Mexican politician (born 1968)

Imelda Castro Castro (born November 30, 1968) is a Mexican politician from the National Regeneration Movement (Morena) party. Since September 1, 2018, she is a Senator of the Republic in the LXIV legislature of the Congress of the Union for the state of Sinaloa. Likewise, since September 1, 2020, she has served as Vice President of the Board of Directors of the Senate.

== Early years ==
Imelda Castro Castro was born on November 30, 1968, in the town of Agua Caliente de Cebada, in the municipality of Sinaloa, in the Mexican state of Sinaloa. Since 1991 she has lived in Culiacán. From 1986 to 1991 she studied the bachelor's degree in Political Science and Public Administration at the Autonomous University of Sinaloa and from 1994 to 1997 the master's degree in political science at the Autonomous University of Zacatecas. From 2008 to 2010 she was a columnist for the weekly Ríodoce. She was a professor at the Autonomous University of Sinaloa from 2001 to 2012.

== Political career ==
In 1989 she began her militancy in the Party of the Democratic Revolution (PRD). Within this party she was postulated as a candidate for senator of the Republic in the federal elections of 2000. From 2001 to 2004 she was a deputy in the Congress of Sinaloa, where she was president of the Economic Development Commission. She was the state president of the PRD in Sinaloa from 2005 to 2008. From 2011 to 2013 she was director of agribusiness for the Secretary of Economic Development of Governor Mario López Valdez. From 2013 to 2016 she was again a deputy in the Congress of Sinaloa, being coordinator of the PRD Parliamentary Group. On 29 August 2017, she resigned from the PRD to join the Movimiento Regeneración Nacional party.

=== Senator of the Republic ===
In the 2018 federal elections, she was nominated by the Movimiento Regeneración Nacional (Morena) party as senator in the second formula for the state of Sinaloa. After the elections, she held office in the LXIV Legislature of the Upper House of the Congress of the Union since 1 September 2018. Within the Senate, she is president of the bicameral national security commission and secretary of the commission for the delivery of the Belisario Domínguez Medal. From 2018 to 2019 she was secretary of the social security commission and from 2019 to 2020 she was secretary of the second legislative studies commission. She was vice president of the Senate Board of Directors from August 2010 to August 2021.

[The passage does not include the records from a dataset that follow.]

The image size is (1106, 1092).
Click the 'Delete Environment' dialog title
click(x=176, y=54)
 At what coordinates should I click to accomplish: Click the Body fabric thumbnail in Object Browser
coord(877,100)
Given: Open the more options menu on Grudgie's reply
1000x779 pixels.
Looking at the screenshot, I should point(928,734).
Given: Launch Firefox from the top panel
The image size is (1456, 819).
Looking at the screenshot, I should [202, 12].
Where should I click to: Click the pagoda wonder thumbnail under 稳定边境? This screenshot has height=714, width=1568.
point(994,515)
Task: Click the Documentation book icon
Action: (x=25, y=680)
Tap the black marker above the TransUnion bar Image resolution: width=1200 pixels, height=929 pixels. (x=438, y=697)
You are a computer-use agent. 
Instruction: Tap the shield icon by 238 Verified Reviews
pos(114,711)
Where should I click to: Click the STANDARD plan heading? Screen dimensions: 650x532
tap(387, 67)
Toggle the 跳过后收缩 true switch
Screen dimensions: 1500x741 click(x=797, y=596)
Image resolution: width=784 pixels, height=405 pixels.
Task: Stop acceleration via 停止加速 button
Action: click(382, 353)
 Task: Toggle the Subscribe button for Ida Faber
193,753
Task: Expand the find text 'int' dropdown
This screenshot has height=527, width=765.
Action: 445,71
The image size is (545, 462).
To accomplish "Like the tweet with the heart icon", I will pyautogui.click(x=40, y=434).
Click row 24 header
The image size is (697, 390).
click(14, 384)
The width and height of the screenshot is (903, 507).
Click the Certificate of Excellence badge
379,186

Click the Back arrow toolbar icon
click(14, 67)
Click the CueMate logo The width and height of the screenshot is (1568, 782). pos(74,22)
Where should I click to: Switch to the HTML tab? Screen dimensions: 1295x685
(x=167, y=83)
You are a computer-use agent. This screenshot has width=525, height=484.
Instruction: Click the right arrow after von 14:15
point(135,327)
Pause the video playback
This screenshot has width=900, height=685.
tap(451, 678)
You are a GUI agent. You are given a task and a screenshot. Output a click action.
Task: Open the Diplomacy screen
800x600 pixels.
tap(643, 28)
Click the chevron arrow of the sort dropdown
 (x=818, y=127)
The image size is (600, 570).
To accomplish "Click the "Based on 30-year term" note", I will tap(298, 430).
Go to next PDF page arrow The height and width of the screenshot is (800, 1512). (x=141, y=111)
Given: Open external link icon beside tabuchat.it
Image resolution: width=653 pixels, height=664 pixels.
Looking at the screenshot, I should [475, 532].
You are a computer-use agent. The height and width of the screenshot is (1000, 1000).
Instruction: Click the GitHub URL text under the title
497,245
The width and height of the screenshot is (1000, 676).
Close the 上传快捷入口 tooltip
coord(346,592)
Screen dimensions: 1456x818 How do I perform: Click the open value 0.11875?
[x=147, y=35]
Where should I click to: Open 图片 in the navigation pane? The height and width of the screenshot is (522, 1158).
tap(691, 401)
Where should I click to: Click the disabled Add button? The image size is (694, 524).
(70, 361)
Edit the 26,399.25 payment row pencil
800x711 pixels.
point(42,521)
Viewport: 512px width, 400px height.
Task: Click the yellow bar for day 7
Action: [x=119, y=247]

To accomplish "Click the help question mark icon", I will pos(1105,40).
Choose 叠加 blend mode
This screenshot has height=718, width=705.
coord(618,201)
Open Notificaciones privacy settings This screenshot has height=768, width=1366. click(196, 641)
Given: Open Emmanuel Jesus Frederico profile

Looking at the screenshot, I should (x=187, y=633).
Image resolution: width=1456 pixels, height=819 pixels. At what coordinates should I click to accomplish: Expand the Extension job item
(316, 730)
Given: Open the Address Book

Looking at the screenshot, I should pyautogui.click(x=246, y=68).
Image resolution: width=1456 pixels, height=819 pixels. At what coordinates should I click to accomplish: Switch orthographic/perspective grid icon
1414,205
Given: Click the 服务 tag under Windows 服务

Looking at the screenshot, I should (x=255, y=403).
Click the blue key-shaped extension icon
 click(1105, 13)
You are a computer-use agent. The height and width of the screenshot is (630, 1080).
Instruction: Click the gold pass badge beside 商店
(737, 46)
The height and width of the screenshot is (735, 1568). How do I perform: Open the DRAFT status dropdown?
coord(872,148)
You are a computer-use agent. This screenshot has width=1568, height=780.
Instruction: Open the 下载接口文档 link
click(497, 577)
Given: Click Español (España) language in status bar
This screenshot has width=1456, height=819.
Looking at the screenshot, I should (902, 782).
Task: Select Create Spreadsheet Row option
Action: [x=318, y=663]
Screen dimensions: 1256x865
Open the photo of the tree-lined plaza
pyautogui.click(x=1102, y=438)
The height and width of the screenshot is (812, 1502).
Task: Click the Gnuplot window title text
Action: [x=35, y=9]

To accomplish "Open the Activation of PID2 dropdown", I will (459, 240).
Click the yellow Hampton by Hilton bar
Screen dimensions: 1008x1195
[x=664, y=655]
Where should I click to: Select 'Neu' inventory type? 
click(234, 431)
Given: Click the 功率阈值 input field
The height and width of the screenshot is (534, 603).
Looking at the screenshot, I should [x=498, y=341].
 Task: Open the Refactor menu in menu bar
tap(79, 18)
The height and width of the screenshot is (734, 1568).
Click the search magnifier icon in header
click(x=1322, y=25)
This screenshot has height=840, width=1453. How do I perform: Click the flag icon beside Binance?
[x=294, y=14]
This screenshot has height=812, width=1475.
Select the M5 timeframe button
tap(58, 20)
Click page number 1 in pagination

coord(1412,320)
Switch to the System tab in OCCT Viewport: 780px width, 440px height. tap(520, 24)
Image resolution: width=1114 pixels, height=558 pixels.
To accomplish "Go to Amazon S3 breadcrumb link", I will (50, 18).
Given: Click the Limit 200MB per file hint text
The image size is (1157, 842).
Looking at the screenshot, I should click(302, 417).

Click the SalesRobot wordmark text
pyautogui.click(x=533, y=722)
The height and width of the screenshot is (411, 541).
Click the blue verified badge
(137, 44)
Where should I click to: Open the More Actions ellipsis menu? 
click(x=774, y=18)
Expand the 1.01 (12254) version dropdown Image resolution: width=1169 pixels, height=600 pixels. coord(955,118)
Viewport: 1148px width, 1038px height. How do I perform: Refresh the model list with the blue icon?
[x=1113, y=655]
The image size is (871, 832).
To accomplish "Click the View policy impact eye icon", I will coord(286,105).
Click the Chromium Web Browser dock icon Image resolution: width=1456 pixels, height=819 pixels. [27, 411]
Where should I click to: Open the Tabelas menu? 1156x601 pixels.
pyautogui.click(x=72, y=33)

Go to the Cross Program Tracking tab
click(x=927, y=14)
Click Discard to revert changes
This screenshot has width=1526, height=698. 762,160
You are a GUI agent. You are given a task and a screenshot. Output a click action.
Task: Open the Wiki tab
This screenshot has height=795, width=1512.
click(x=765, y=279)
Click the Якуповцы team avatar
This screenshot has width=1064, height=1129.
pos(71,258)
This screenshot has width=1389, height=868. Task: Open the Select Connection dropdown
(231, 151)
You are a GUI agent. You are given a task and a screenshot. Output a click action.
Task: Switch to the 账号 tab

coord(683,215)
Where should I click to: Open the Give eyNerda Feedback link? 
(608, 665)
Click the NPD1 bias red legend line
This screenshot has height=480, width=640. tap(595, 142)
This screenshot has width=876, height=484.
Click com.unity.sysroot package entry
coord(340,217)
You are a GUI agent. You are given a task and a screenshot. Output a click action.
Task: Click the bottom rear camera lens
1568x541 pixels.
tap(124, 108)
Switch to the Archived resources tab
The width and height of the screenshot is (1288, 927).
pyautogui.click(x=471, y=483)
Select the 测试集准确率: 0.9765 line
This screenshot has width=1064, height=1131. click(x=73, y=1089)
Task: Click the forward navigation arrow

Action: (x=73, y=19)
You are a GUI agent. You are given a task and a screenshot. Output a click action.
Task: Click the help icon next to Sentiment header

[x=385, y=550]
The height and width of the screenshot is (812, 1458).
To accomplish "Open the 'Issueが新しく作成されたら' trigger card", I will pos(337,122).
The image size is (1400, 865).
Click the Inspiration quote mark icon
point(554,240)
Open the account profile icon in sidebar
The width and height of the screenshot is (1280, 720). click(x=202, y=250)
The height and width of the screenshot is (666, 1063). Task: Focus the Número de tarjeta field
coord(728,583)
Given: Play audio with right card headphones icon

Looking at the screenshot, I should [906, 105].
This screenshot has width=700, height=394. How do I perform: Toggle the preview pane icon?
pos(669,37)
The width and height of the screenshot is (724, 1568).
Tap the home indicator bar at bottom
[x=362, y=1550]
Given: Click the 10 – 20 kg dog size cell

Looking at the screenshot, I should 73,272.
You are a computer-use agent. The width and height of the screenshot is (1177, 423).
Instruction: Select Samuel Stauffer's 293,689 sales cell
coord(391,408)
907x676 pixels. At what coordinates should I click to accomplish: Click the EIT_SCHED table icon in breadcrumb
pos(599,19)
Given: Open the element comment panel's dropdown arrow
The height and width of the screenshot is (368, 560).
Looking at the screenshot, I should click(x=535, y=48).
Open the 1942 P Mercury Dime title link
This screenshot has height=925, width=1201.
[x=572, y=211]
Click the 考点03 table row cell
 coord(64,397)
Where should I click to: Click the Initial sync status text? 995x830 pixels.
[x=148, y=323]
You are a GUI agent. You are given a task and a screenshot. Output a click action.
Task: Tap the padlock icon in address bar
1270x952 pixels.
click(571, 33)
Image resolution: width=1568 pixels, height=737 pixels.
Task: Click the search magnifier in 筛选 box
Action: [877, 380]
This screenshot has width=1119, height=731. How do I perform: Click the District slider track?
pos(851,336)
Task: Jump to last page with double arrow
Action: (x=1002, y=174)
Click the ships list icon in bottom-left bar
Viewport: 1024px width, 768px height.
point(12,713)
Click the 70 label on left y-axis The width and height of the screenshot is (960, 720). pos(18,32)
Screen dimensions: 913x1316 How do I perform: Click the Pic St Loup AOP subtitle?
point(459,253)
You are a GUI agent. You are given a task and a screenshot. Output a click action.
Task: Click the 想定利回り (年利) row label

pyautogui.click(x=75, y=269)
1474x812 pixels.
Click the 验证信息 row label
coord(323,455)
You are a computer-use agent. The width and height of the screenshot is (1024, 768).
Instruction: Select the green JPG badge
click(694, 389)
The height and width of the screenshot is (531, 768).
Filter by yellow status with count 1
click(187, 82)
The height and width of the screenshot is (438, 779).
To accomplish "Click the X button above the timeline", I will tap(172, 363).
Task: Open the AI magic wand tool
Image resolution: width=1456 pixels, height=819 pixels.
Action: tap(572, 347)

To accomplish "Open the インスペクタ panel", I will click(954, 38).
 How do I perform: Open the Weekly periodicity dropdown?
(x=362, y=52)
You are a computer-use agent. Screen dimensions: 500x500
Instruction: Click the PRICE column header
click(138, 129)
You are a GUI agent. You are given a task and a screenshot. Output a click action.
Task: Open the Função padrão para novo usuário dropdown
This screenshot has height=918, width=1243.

Castro Castro won re-election as one of Sinaloa's senators in the 2024 Senate election, occupying the first place on the National Regeneration Movement's two-name formula.

=== Future ===
In 2026, Morena announced her as the "state coordinator for the defense of the transformation and national sovereignty", a position expected to represent the party in the Sinaloa gubernatorial election of 6 June 2027.